What Do We Know For Sure?

One of my favorite phrases in Scripture is “know for certain.”[i] We first find it when God speaks to Abram[ii], a man of faith who yet has questions about the future.

Life is a process of unfolding discoveries. Sometimes it’s “new knowledge.” Sometimes it’s “corrected knowledge.”

We see this in many realms, including the sciences. One benefit of digital textbooks is they are easily edited to keep up with “new knowledge.”[iii] (Remember when Pluto was a planet?)

Often “common knowledge” is in error – but reinforced because “everyone knows” it. Take our calendar for example. BC is “Before Christ.” People commonly think AD is “After Death.” But that would leave some 33 years[iv] unaccounted for. Rather, we live in Anno Domini (Latin for Year of our Lord) 2018.

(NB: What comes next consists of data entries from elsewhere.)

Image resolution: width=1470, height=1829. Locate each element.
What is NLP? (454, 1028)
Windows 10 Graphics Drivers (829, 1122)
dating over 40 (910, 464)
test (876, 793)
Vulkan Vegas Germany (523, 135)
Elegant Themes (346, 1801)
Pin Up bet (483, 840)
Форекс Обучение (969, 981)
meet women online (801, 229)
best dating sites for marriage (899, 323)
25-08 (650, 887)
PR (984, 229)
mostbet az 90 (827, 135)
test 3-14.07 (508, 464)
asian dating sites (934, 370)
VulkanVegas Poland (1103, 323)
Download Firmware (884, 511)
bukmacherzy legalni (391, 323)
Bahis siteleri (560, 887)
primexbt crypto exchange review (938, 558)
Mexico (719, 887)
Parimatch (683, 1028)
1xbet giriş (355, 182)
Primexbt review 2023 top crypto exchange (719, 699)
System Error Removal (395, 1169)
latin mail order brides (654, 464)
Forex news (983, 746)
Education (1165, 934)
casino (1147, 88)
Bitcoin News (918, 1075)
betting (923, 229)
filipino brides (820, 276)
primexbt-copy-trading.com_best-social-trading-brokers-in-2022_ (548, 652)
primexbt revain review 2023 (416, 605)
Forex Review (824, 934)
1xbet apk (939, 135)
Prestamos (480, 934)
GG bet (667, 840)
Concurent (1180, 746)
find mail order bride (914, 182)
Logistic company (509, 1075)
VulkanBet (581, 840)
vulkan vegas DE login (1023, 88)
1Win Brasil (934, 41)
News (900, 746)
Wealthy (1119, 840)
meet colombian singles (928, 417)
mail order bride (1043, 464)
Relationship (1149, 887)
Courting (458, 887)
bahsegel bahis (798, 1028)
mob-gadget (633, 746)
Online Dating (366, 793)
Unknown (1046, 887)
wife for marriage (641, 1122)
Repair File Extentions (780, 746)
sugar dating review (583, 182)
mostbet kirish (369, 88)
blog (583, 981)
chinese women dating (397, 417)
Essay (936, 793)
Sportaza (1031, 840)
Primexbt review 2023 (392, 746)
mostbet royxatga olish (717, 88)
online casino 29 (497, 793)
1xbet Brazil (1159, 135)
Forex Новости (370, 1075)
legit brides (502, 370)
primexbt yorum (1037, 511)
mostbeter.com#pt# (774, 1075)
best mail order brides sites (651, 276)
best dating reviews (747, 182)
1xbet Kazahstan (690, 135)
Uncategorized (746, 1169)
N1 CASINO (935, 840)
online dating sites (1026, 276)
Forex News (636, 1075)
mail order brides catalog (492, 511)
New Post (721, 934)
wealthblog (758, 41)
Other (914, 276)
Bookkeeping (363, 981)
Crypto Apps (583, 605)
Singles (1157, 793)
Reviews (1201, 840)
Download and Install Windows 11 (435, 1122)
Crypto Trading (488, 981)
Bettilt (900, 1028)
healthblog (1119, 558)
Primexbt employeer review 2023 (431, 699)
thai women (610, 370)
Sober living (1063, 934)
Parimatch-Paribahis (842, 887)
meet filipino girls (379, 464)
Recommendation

It follows, then, that Jesus was born 2018 years ago. Except the “Christmas story” tells us Herod the Great was king in Jerusalem when the magi came searching for the one born to be “king of the Jews.” History tells us Herod died in what we now refer to as 4 BC. So, contrary to popular belief (and the calendars on our walls), we live in at least 2022.[v] Feeling older?

As a boy watching a baseball game on TV, I was shocked to see the name “Jesus Alou.” On the radio he was called “Hay-sous Alou.” Who names their child Jesus, I thought? Lots of Spanish speakers, I discovered.

Much later it dawned on me that Jesus never heard the name “Jesus” (or “Hay-sous” for that matter). No one came to Joseph and Mary’s house to ask, “Can Jesus come out to play?” – because they didn’t speak English! The angel told Joseph to name the child Yeshua (a Hebrew form of “salvation”) because “He will save His people from their sins.”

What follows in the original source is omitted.